### YOUR GOAL
Can you put every line of the items below into a JSON list of strings, with one string per line and no entries for blank lines?

Recorded data

....

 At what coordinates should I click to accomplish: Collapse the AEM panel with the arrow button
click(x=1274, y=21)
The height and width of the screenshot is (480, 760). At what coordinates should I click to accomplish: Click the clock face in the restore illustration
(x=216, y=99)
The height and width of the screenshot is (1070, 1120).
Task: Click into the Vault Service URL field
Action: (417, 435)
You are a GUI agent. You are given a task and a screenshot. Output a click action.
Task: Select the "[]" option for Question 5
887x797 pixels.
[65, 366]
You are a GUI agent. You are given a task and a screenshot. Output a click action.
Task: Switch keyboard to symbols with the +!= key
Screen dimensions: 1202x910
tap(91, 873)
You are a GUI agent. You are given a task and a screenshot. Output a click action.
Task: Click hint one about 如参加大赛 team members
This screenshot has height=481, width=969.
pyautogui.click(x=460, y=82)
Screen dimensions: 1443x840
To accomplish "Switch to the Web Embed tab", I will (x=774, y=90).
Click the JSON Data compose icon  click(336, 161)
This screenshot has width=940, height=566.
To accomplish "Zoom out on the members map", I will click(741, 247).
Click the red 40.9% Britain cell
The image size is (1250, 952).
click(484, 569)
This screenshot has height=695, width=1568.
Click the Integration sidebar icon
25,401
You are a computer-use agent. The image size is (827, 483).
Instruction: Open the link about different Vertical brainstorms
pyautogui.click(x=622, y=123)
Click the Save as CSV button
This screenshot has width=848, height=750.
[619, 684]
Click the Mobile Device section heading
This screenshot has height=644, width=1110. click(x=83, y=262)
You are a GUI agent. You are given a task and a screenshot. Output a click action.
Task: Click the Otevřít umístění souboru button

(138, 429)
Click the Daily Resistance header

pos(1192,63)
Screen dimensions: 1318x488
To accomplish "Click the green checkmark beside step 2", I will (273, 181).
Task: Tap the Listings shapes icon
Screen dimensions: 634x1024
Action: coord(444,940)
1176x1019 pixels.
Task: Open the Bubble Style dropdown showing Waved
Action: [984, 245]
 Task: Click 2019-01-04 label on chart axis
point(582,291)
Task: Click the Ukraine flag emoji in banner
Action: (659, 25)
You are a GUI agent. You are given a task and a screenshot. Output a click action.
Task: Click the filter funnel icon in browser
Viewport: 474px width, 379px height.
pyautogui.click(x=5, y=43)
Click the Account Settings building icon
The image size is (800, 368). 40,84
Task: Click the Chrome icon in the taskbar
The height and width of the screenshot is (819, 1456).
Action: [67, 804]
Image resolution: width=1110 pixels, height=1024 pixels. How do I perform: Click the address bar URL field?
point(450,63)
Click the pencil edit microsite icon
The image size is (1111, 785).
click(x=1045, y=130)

....

### RESULT OF THE EXERCISE
[
  " At what coordinates should I click to accomplish: Collapse the AEM panel with the arrow button",
  "click(x=1274, y=21)",
  "The height and width of the screenshot is (480, 760). At what coordinates should I click to accomplish: Click the clock face in the restore illustration",
  "(x=216, y=99)",
  "The height and width of the screenshot is (1070, 1120).",
  "Task: Click into the Vault Service URL field",
  "Action: (417, 435)",
  "You are a GUI agent. You are given a task and a screenshot. Output a click action.",
  "Task: Select the \"[]\" option for Question 5",
  "887x797 pixels.",
  "[65, 366]",
  "You are a GUI agent. You are given a task and a screenshot. Output a click action.",
  "Task: Switch keyboard to symbols with the +!= key",
  "Screen dimensions: 1202x910",
  "tap(91, 873)",
  "You are a GUI agent. You are given a task and a screenshot. Output a click action.",
  "Task: Click hint one about 如参加大赛 team members",
  "This screenshot has height=481, width=969.",
  "pyautogui.click(x=460, y=82)",
  "Screen dimensions: 1443x840",
  "To accomplish \"Switch to the Web Embed tab\", I will (x=774, y=90).",
  "Click the JSON Data compose icon  click(336, 161)",
  "This screenshot has width=940, height=566.",
  "To accomplish \"Zoom out on the members map\", I will click(741, 247).",
  "Click the red 40.9% Britain cell",
  "The image size is (1250, 952).",
  "click(484, 569)",
  "This screenshot has height=695, width=1568.",
  "Click the Integration sidebar icon",
  "25,401",
  "You are a computer-use agent. The image size is (827, 483).",
  "Instruction: Open the link about different Vertical brainstorms",
  "pyautogui.click(x=622, y=123)",
  "Click the Save as CSV button",
  "This screenshot has width=848, height=750.",
  "[619, 684]",
  "Click the Mobile Device section heading",
  "This screenshot has height=644, width=1110. click(x=83, y=262)",
  "You are a GUI agent. You are given a task and a screenshot. Output a click action.",
  "Task: Click the Otevřít umístění souboru button",
  "(138, 429)",
  "Click the Daily Resistance header",
  "pos(1192,63)",
  "Screen dimensions: 1318x488",
  "To accomplish \"Click the green checkmark beside step 2\", I will (273, 181).",
  "Task: Tap the Listings shapes icon",
  "Screen dimensions: 634x1024",
  "Action: coord(444,940)",
  "1176x1019 pixels.",
  "Task: Open the Bubble Style dropdown showing Waved",
  "Action: [984, 245]",
  " Task: Click 2019-01-04 label on chart axis",
  "point(582,291)",
  "Task: Click the Ukraine flag emoji in banner",
  "Action: (659, 25)",
  "You are a GUI agent. You are given a task and a screenshot. Output a click action.",
  "Task: Click the filter funnel icon in browser",
  "Viewport: 474px width, 379px height.",
  "pyautogui.click(x=5, y=43)",
  "Click the Account Settings building icon",
  "The image size is (800, 368). 40,84",
  "Task: Click the Chrome icon in the taskbar",
  "The height and width of the screenshot is (819, 1456).",
  "Action: [67, 804]",
  "Image resolution: width=1110 pixels, height=1024 pixels. How do I perform: Click the address bar URL field?",
  "point(450,63)",
  "Click the pencil edit microsite icon",
  "The image size is (1111, 785).",
  "click(x=1045, y=130)"
]